■ TASK OBJECTIVE ■
Output every entry exactly as written, skipping any pictures.

Stored data entries

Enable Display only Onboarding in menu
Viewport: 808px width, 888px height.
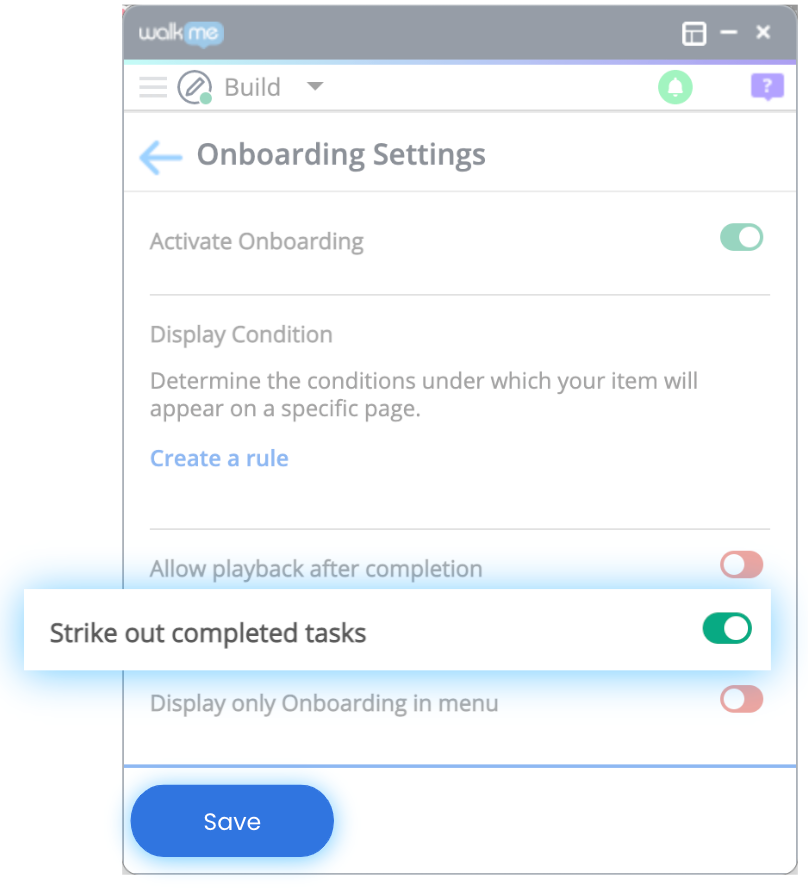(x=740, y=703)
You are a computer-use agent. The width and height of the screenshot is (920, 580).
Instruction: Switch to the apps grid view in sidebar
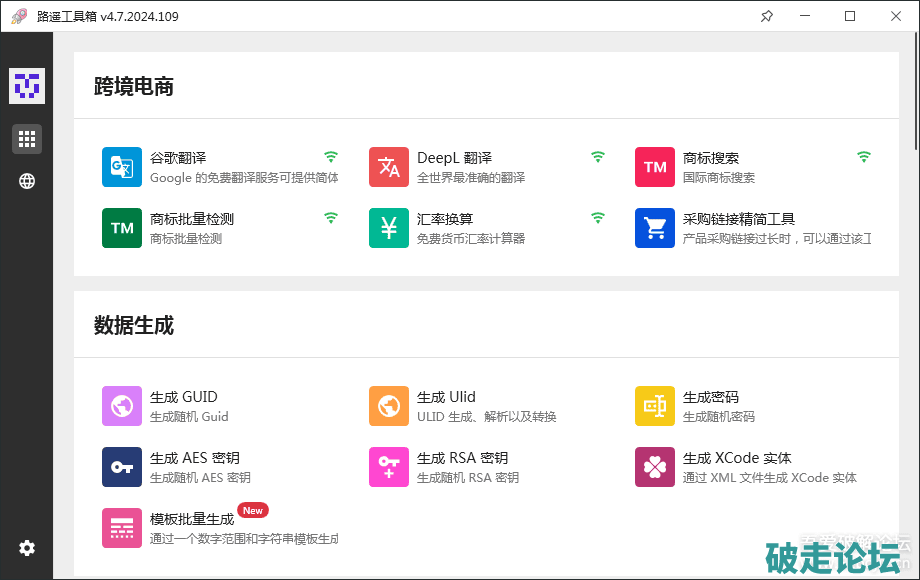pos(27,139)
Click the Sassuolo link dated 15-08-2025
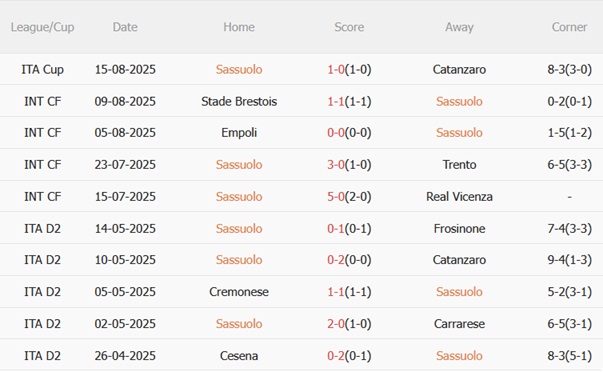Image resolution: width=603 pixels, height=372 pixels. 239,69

■ ANSWER AREA ■
Enable Display only Onboarding in menu
Viewport: 808px width, 888px height.
(x=740, y=703)
You are a computer-use agent. The width and height of the screenshot is (920, 580).
Instruction: Switch to the apps grid view in sidebar
pos(27,139)
Click the Sassuolo link dated 15-08-2025
Image resolution: width=603 pixels, height=372 pixels. 239,69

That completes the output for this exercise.